# [Input]
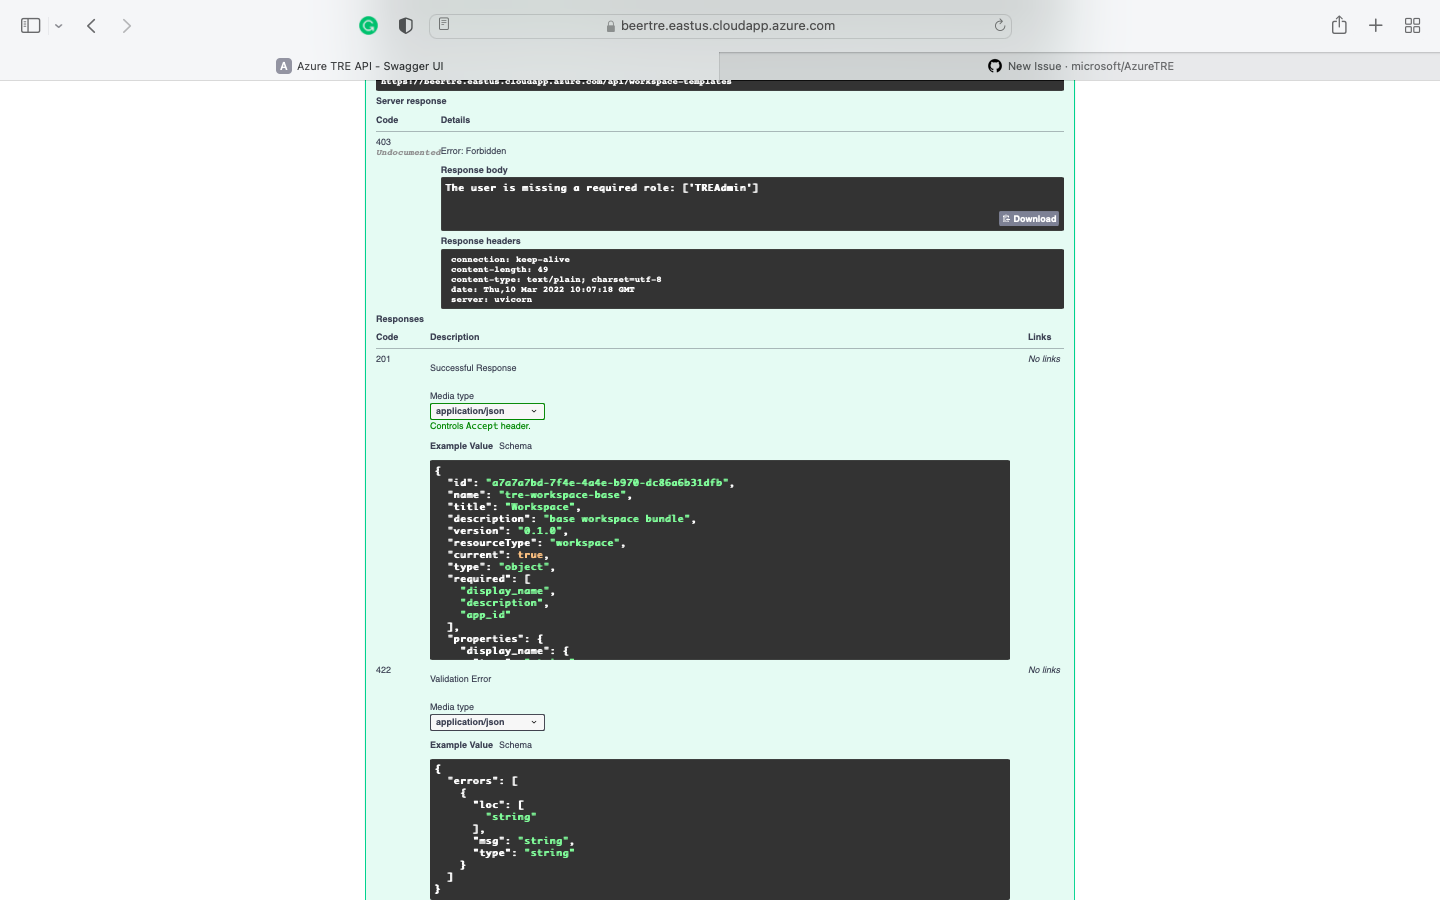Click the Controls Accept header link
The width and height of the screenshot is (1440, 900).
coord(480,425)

---

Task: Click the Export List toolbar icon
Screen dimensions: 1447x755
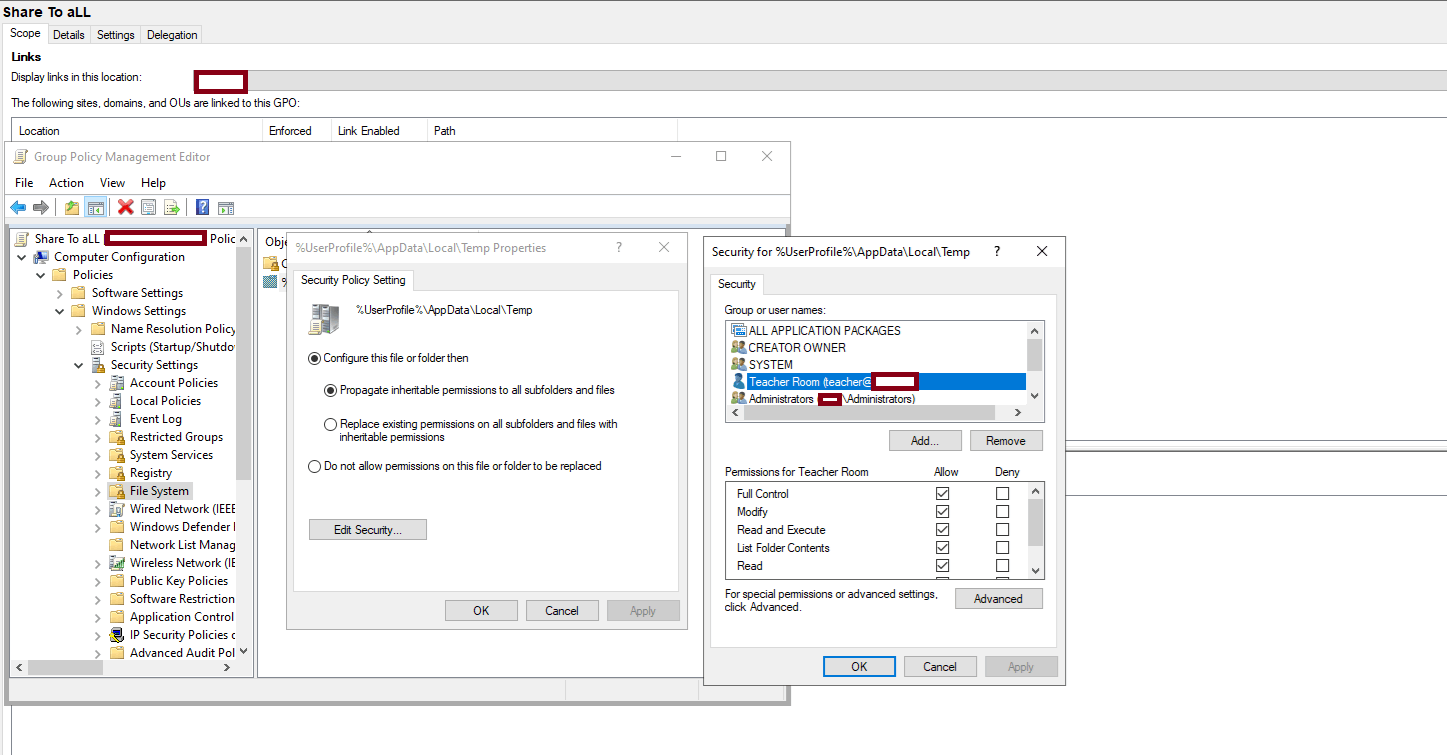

# [What is expected]
Retype, exactly and in full, the lines above from the one containing "Task: Click the Export List toolbar icon" through the one containing "Screen dimensions: 1447x755".

# [Problem solution]
Task: Click the Export List toolbar icon
Screen dimensions: 1447x755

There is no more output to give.